Je suis convaincu de l'utilité de cette mise en réseau. Elle constitue une valeur ajoutée en rendant beaucoup plus lisibles les actions de la France dans le monde, en permettant une économie de moyens, et surtout en promouvant un projet commun de diplomatie culturelle française : les valeurs portées par la France ne peuvent être différentes selon les pays, qu'il s'agisse de l'idée que nous nous faisons de la gouvernance, des droits de l'Homme, du rapport à l'environnement, du dialogue Nord-Sud ou encore de la répartition des richesses. Au-delà de la marque unique « Institut français », il faut une stratégie commune dans ces domaines. L'Institut constitue à cet égard un appui à la diplomatie française par les voies de l'influence culturelle, bien évidemment sous la tutelle du ministère des affaires étrangères et européennes.

Pour en revenir aux problèmes matériels, nous comptons nous installer dans les deux mois qui viennent dans nos locaux propres en rapatriant nos personnels travaillant aujourd'hui dans différents lieux : rue de la Convention, où se trouve le ministère chargé de la coopération, dans les anciens locaux de CulturesFrance et dans différents ministères. Nous avons à cet effet loué, sous le contrôle de France Domaine, les 3 500 mètres carrés qu'occupait le Commissariat à l'énergie atomique, rue de la Fédération.

Nous avons par ailleurs récupéré 99 salariés de CulturesFrance et recruté 41 équivalents temps plein (ETP) supplémentaires, soit une équipe relativement serrée, je le répète, pour des projets aussi immenses, sachant que nous avons recruté une directrice du département communication et nouveaux médias, Mme Catherine Briat, et que nous allons recruter deux directeurs, un pour le département du mécénat et des partenariats – car il faut évidemment lever des fonds – et un pour celui de la Langue française.

La panoplie d'activités qui est devant nous est énorme, qu'il s'agisse de fournir de l'offre culturelle à nos représentants dans les divers postes, de gérer de grands événements tels que le Pavillon « Les Cinémas du Sud » au Festival de Cannes ou la Biennale de Venise, ou de mettre en oeuvre des décisions déjà prises, par exemple l'organisation des Saisons croisées comme celle décidée par le Président de la République et par son homologue Jacob Zuma avec une saison française en Afrique du Sud en 2012 et une saison sud-africaine en France en 2013. C'est vous dire à quel point ces activités sont variées et immenses, mais également passionnantes pour le président que je suis.

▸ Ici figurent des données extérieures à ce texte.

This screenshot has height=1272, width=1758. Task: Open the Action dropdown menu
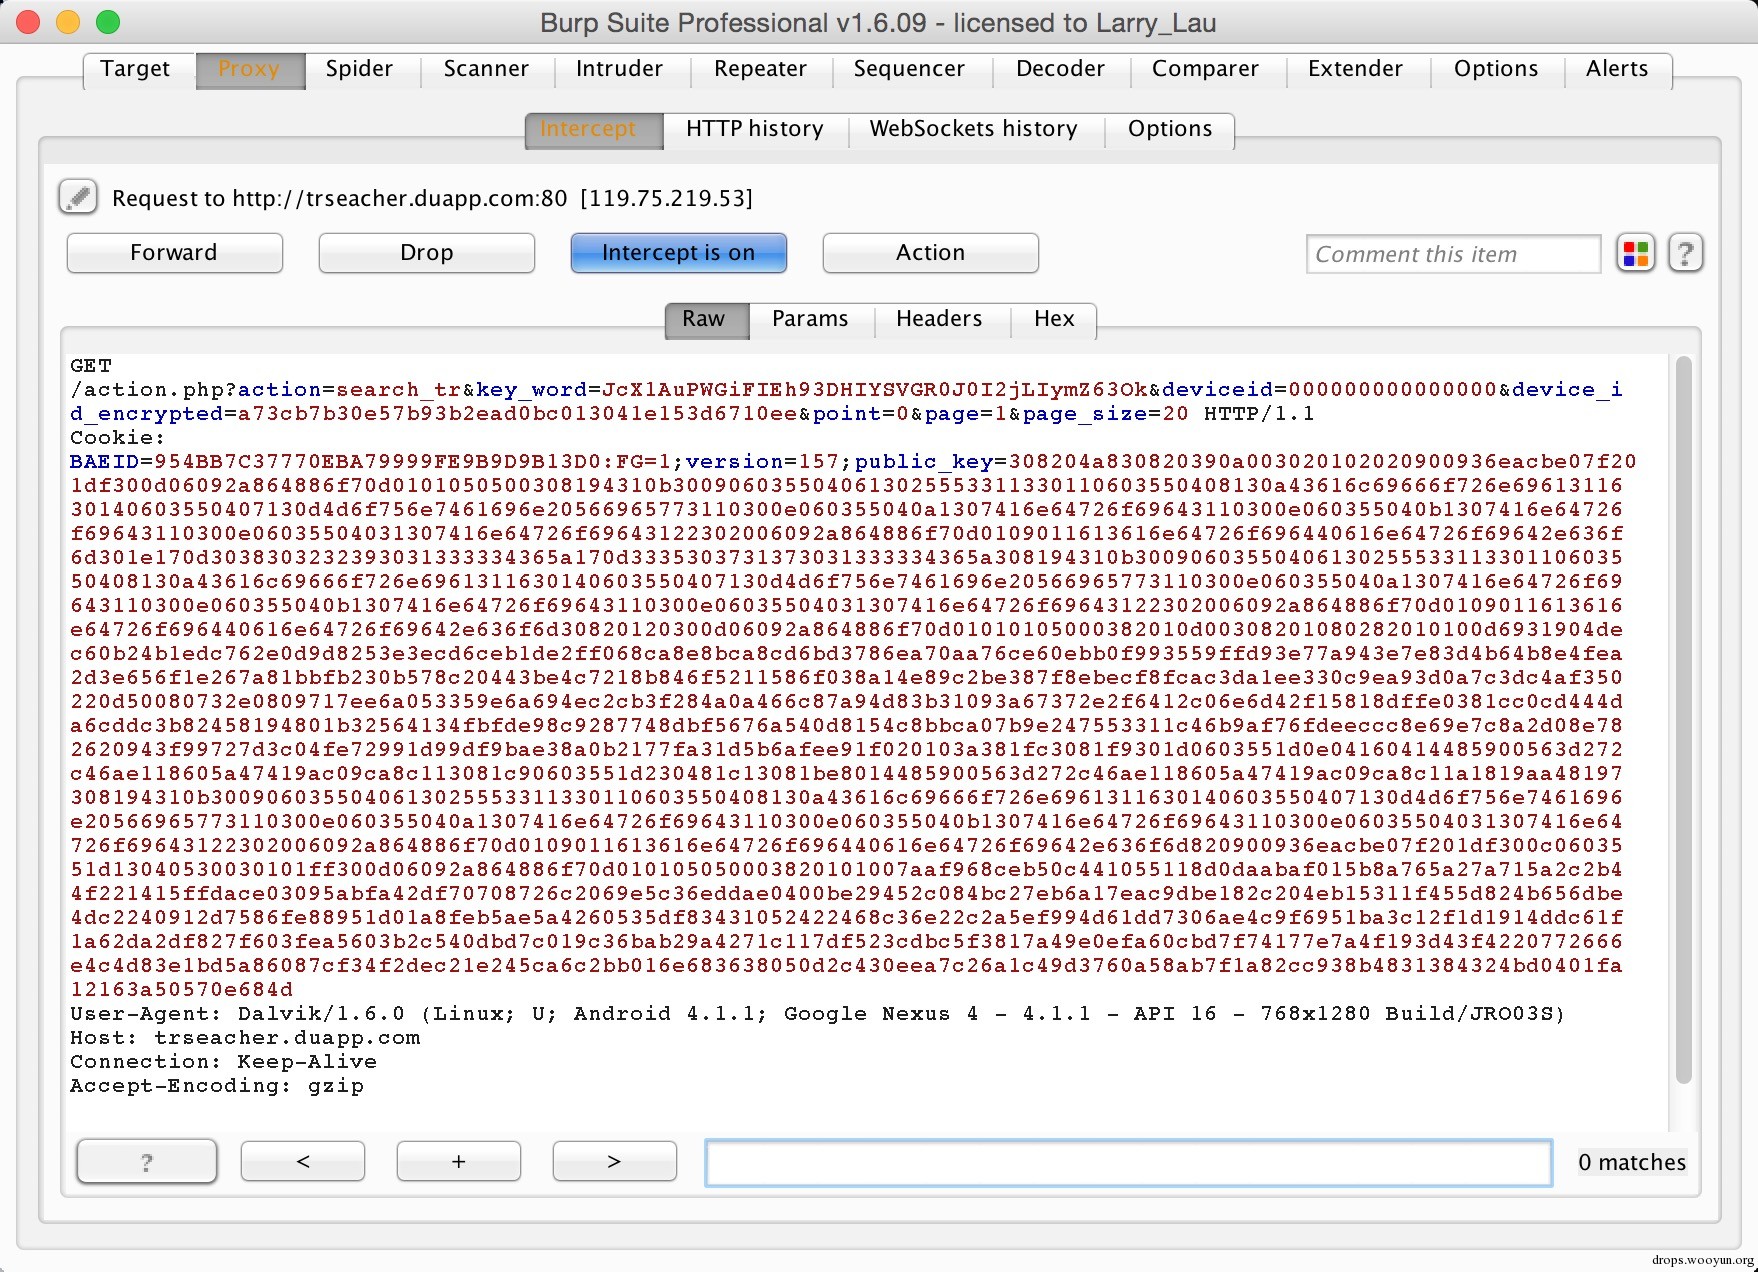(930, 253)
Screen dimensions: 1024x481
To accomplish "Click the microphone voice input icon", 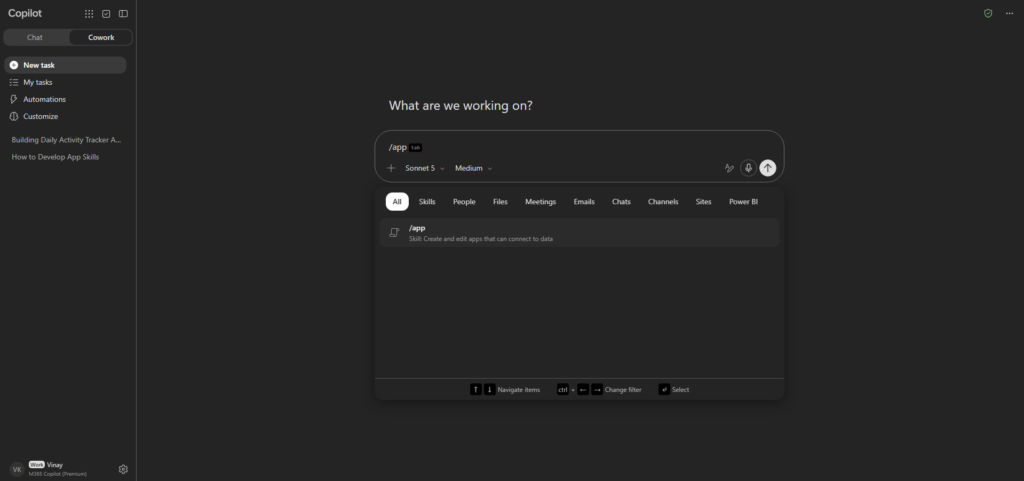I will [x=748, y=168].
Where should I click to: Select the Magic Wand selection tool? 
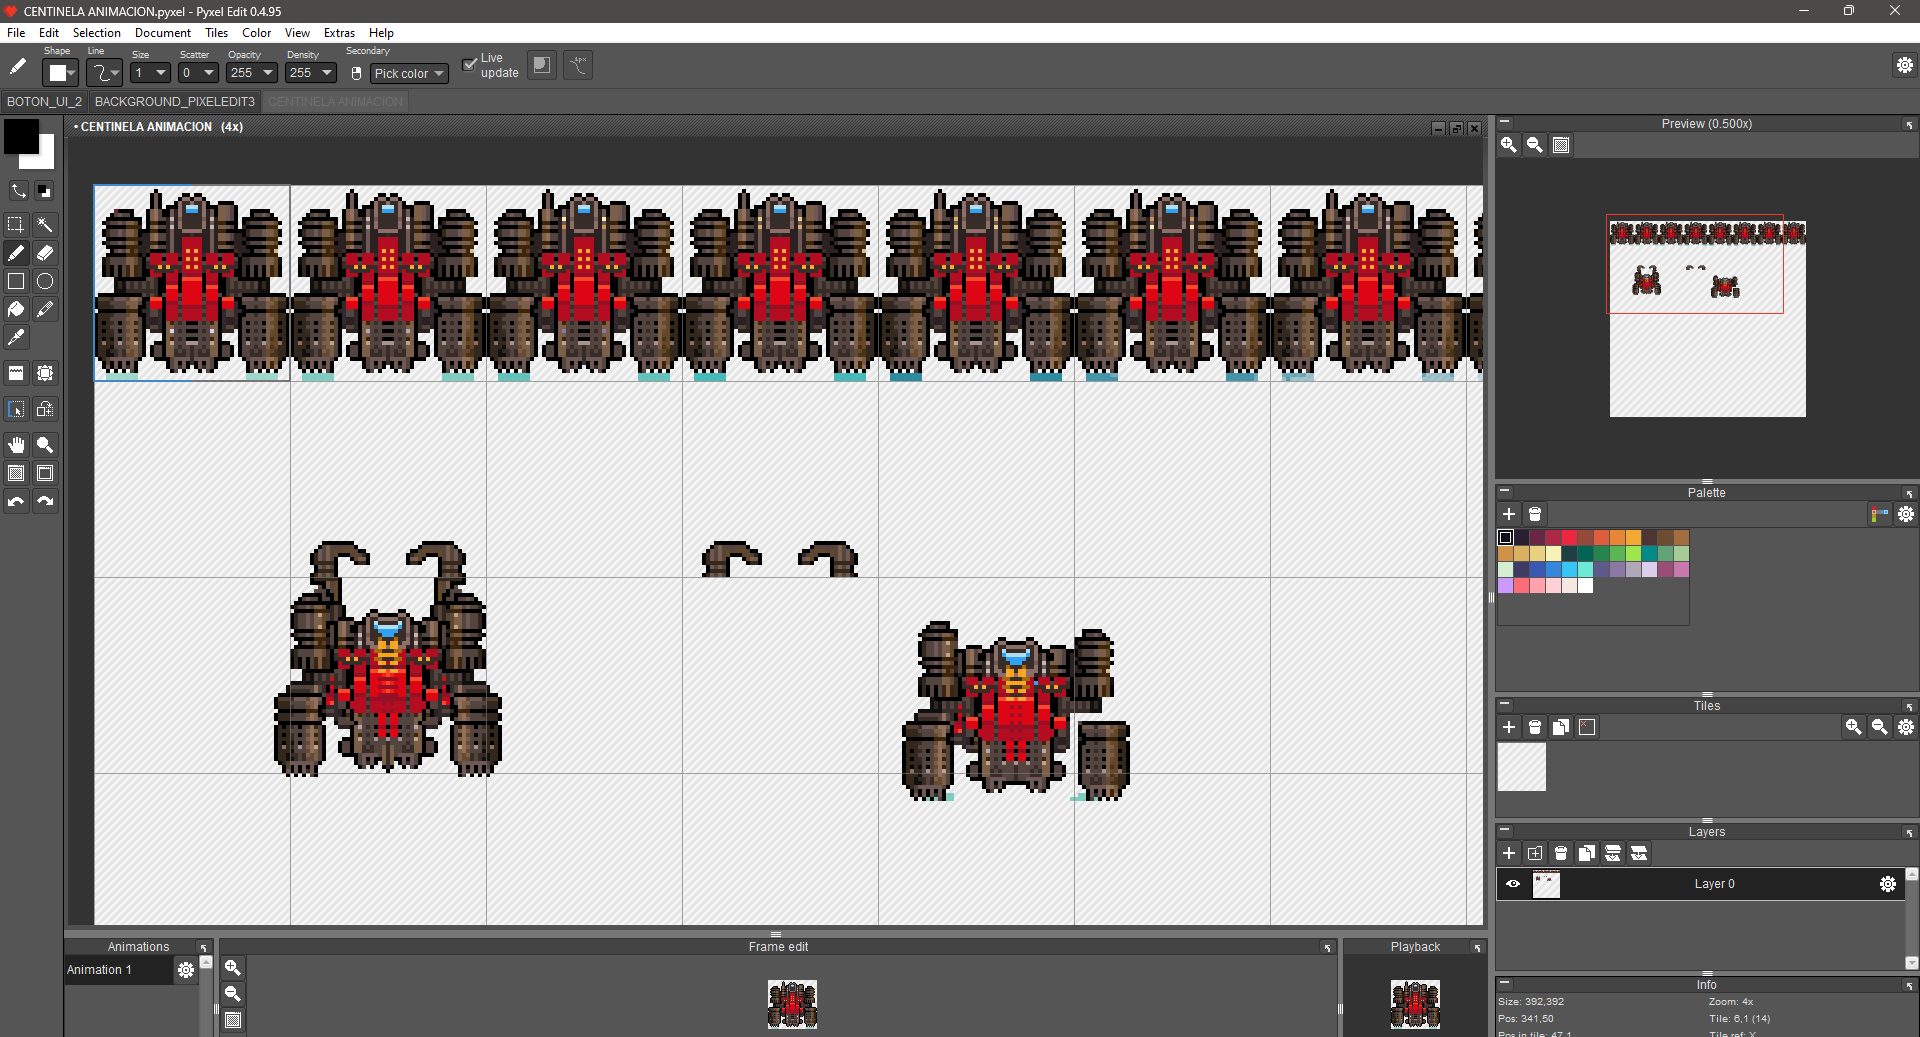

J'insisterai plus particulièrement sur l'une de nos compétences nouvelles, à savoir la professionnalisation des acteurs culturels appartenant au réseau, qu'il s'agisse de la formation ou du suivi des carrières. Nos agents dans les services culturels ont en effet des origines et des formations d'une très grande disparité – sachant que tous sont des passionnés qui, avec peu de moyens, accomplissent des miracles. Nous tiendrons à Marseille, dans la deuxième quinzaine de juillet, un premier séminaire de formation.